This section will discuss variables that ultimately proved to be useful in the model building process. While the dependent variable for this analysis is the count of overdose events, it is easier to explore and visualize correlation patterns when count has been recoded to a spatial density and, therefore, correlation plots below use the logged density of overdoses as a proxy for overdose counts.
One community resource that this analysis examines is the correlation between proximity to different types of education facilities and overdose events. As can be seen below, both private schools and colleges are clustered in College Hill, as well as the Downtown area of the city. The below scatter plots demonstrate that proximity to all three types of schools is correlated with a higher density of overdoses, meaning that as you get closer to an educational facility, there is a higher number of overdoses. However, public school proximity has a slightly higher correlation with overdoses.
Figure 2.3a
Proximity to public transit is another variable that was considered in the model. In this case, public transit is represented by RIPTA bus stop locations. As can be seen below, bus stops also have a negative correlation with overdoses.
Figure 2.3b
Another community resource to note is food vendors. We wanted to examine whether there was a difference in correlation with density of overdoses between supermarkets and SNAP vendors, with the hypothesis that areas that are less well-served by supermarkets would have a higher number of overdoses. As can be seen below, there are many fewer supermarkets in Providence compared to SNAP vendors, and they are primarily concentrated in the northern portion of the City. SNAP vendors, in comparison, appear to be spread throughout the city, with a strong presence along commercial corridors in the central and southern portions where there is an absence of supermarkets. Examining the correlations of these amenities with overdoses shows that both have a negative correlation between proximity and the density of overdoses. However, SNAP vendors have a more negative correlation, indicating that proximity to a SNAP vendor tends to be an indicator of a higher number of overdoses compared to supermarkets.
Figure 2.3c
The correlation between distance to parks and overdose incidents was also explored. Given that parks serve as one of the best measures of public gathering spaces, the hypothesis was that proximity to parks may be associated with a higher number of overdose events. Correlation tests proved that this hypothesis was correct; as you get closer to a park in Providence, the density of overdoses increases. However, this correlation was smaller than that of any other community resource mentioned in this section.
Figure 2.3b
While the hypothesis at the outset of the exploratory analysis process was that areas with a greater number of community resources would have experienced fewer overdose events in 2017, that is not actually the case. While the correlation between each community resource and overdoses varies, proximity to all community resources tends to suggest a higher density of overdoses.

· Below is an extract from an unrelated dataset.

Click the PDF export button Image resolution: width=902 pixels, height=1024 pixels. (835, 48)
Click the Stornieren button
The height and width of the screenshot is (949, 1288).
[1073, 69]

The second category of variables that this analysis examines is risk factors, with the hypothesis that areas containing greater numbers of risk factors would experience higher numbers of overdoses. To explore this hypothesis, we looked at data related to three categories of risk factors: alcohol & tobacco vendors, data from 311 complaint calls, and crime data. Our hypothesis was largely confirmed throughout the risk factors we examined, and risk factors tended to have a greater correlation to density of overdoses than community resources.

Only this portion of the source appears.